2. **Scheduling.** Orchestrator applies quotas and rate limits per `{tenant, jobType}`. Jobs exceeding limits are staged in pending queue with next eligible timestamp.
3. **Leasing (Task Runner bridge).** Workers poll `LeaseJob` endpoint; Orchestrator returns job with `leaseId`, `leaseUntil`, `idempotencyKey`, and instrumentation tokens. Lease renewal required for long-running tasks; leases carry retry hints and provenance (`tenant`, `project`, `correlationId`, `taskRunnerId`).
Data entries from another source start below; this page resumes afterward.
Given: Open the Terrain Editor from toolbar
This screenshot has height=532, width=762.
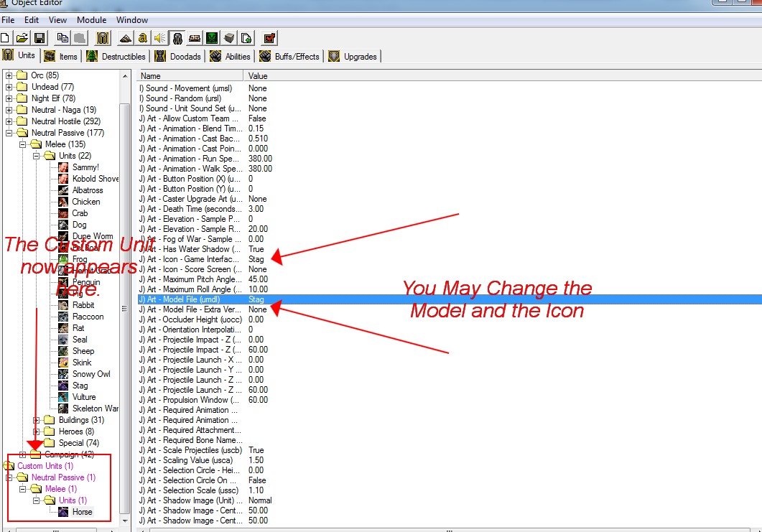Looking at the screenshot, I should (x=126, y=38).
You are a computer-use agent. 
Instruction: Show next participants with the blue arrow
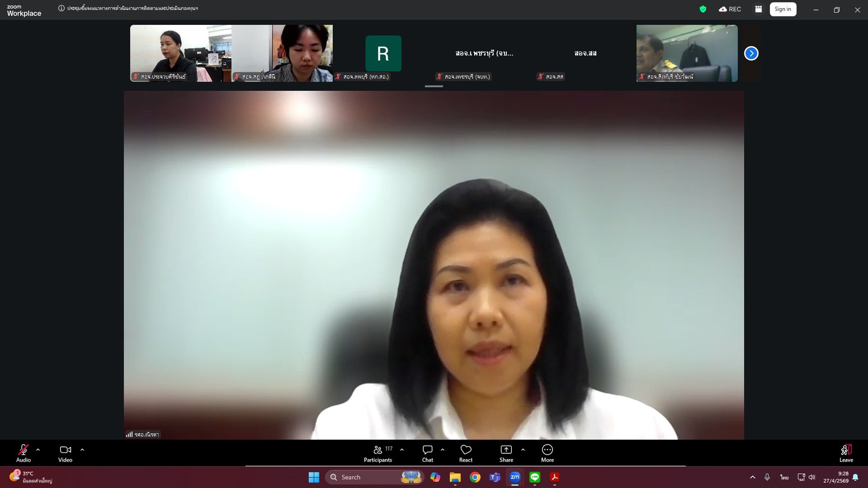(x=751, y=53)
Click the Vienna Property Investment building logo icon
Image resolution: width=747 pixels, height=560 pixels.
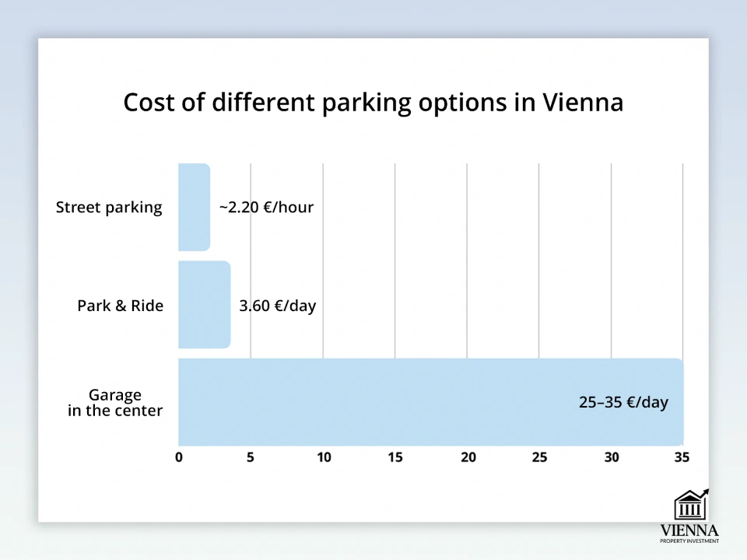pyautogui.click(x=690, y=505)
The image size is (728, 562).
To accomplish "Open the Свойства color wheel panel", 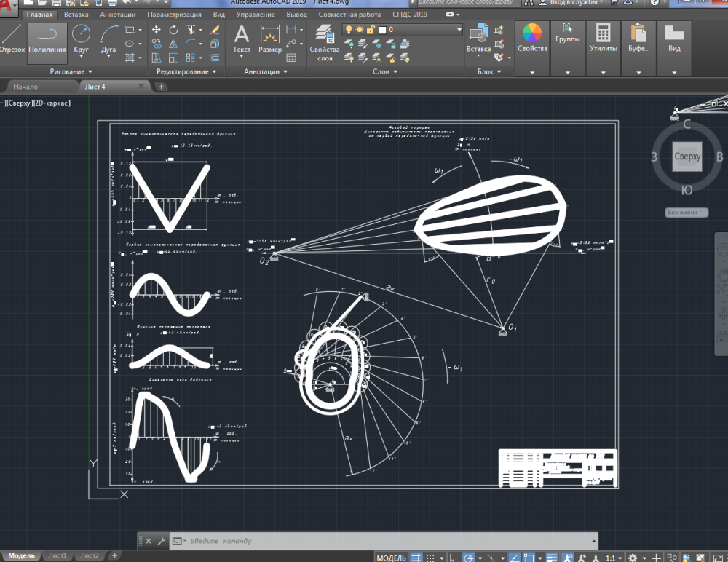I will click(x=533, y=40).
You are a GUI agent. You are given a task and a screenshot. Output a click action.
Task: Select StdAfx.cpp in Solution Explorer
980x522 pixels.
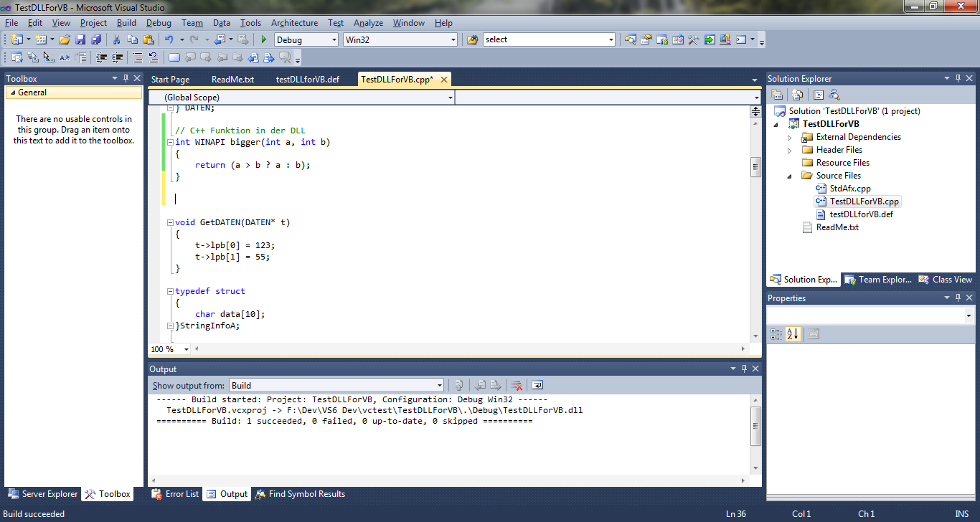pyautogui.click(x=850, y=189)
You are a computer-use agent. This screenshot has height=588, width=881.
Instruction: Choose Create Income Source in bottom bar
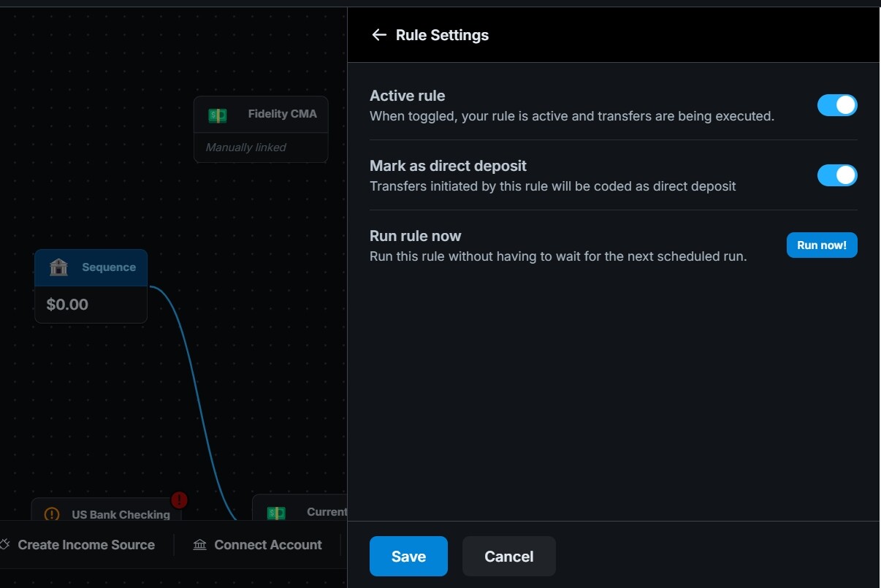click(x=86, y=545)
4. **Completion.** Worker reports status (`succeeded`, `failed`, `canceled`, `timed_out`). On success the job is archived; on failure Orchestrator applies retry policy (exponential backoff, max attempts). Incidents escalate to Ops if thresholds exceeded.
5. **Replay.** Operators trigger `POST /jobs/{id}/replay` which clones job payload, sets `replayOf` pointer, and requeues with high priority while preserving determinism metadata.
### Pack-run lifecycle (phase III)
- **Register** `pack-run` job type with task runner hints (artifacts, log channel, heartbeat cadence).
- **Logs/Artifacts**: SSE/WS stream keyed by `packRunId` + `tenant/project`; artifacts published with content digests and URI metadata.
- **Events**: notifier payloads include envelope provenance (tenant, project, correlationId, idempotencyKey) pending ORCH-SVC-37-101 final spec.
## 3) Rate-limit & quota governance
- Quotas defined per tenant/profile (`maxActive`, `maxPerHour`, `burst`). Stored in `quotas` and enforced before leasing.
- Dynamic throttles allow ops to pause specific sources (`pauseSource`, `resumeSource`) or reduce concurrency.
- Circuit breakers automatically pause job types when failure rate > configured threshold; incidents generated via Notify and Observability stack.
- Control plane quota updates require Authority scope `orch:quota` (issued via `Orch.Admin` role). Historical rebuilds/backfills additionally require `orch:backfill` and must supply `backfill_reason` and `backfill_ticket` alongside the operator metadata. Authority persists all four fields (`quota_reason`, `quota_ticket`, `backfill_reason`, `backfill_ticket`) for audit replay.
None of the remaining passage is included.